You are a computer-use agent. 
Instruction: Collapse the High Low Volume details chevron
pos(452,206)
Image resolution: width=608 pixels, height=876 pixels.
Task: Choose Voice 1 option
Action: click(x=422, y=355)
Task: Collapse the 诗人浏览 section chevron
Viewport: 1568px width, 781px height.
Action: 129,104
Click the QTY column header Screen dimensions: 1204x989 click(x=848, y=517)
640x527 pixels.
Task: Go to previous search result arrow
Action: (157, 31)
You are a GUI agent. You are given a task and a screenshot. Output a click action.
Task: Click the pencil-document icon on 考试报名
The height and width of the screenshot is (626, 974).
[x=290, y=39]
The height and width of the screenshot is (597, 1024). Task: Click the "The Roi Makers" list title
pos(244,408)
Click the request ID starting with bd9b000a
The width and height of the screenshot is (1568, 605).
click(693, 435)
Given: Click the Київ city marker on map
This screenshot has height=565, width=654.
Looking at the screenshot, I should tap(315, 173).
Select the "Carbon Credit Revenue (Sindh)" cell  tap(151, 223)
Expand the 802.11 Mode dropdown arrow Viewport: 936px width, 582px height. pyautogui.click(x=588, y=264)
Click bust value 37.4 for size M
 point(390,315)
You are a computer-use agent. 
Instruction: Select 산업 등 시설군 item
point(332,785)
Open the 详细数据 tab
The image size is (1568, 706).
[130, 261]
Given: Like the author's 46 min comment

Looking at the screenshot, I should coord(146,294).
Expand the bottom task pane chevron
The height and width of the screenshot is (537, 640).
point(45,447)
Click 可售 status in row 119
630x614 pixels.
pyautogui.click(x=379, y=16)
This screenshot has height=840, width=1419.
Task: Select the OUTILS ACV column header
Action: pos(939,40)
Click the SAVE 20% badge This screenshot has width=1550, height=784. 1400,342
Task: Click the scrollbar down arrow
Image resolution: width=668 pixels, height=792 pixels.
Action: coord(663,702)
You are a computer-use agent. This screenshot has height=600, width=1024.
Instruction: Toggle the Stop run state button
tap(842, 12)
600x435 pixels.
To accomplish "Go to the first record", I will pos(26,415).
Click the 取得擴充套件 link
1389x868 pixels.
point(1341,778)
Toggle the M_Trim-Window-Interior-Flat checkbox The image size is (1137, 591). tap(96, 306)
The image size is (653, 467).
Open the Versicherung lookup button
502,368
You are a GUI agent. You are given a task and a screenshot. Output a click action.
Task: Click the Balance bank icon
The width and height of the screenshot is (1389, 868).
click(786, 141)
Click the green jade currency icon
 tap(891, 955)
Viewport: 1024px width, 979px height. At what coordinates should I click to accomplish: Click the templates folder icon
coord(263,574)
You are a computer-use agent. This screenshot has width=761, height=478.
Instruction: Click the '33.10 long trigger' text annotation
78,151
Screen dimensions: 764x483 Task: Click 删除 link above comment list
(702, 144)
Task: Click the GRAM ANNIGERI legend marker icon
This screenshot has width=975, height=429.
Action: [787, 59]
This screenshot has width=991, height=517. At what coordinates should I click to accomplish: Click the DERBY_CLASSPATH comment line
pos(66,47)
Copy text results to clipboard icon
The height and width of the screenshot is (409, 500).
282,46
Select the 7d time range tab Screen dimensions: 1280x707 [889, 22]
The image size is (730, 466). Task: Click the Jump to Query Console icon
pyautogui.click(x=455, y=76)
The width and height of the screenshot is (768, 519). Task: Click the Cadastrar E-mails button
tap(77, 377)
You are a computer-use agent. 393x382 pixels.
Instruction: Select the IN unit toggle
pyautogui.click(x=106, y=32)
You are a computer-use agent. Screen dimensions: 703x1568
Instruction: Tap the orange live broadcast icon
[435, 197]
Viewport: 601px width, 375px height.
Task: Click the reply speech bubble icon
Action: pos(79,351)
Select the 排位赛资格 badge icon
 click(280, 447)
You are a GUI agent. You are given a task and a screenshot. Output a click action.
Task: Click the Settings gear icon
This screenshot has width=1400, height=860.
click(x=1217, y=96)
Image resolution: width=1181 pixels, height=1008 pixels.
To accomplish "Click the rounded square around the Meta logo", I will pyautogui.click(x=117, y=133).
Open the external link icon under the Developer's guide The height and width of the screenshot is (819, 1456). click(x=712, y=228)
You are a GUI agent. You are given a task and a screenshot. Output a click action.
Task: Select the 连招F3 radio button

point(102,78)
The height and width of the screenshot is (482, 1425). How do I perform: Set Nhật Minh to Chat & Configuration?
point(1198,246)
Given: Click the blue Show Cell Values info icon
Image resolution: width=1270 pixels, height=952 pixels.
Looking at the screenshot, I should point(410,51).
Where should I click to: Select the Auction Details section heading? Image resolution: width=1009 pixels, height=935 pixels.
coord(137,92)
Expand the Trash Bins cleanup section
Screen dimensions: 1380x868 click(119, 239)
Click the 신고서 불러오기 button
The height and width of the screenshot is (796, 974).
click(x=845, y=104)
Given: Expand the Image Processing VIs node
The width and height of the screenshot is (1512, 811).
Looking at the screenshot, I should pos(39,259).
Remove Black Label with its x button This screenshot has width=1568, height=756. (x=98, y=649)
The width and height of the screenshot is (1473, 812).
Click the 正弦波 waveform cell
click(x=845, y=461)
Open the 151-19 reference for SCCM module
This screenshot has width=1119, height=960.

— Task to carry out —
Please pull out every line in the entries above that contains the word "pixels", treating uppercase and lowercase as different.

— Task output —
Image resolution: width=608 pixels, height=876 pixels.
640x527 pixels.
630x614 pixels.
Image resolution: width=668 pixels, height=792 pixels.
600x435 pixels.
1389x868 pixels.
You are a computer-use agent. 393x382 pixels.
Image resolution: width=1181 pixels, height=1008 pixels.
Image resolution: width=1270 pixels, height=952 pixels.
Where should I click to: Select the Auction Details section heading? Image resolution: width=1009 pixels, height=935 pixels.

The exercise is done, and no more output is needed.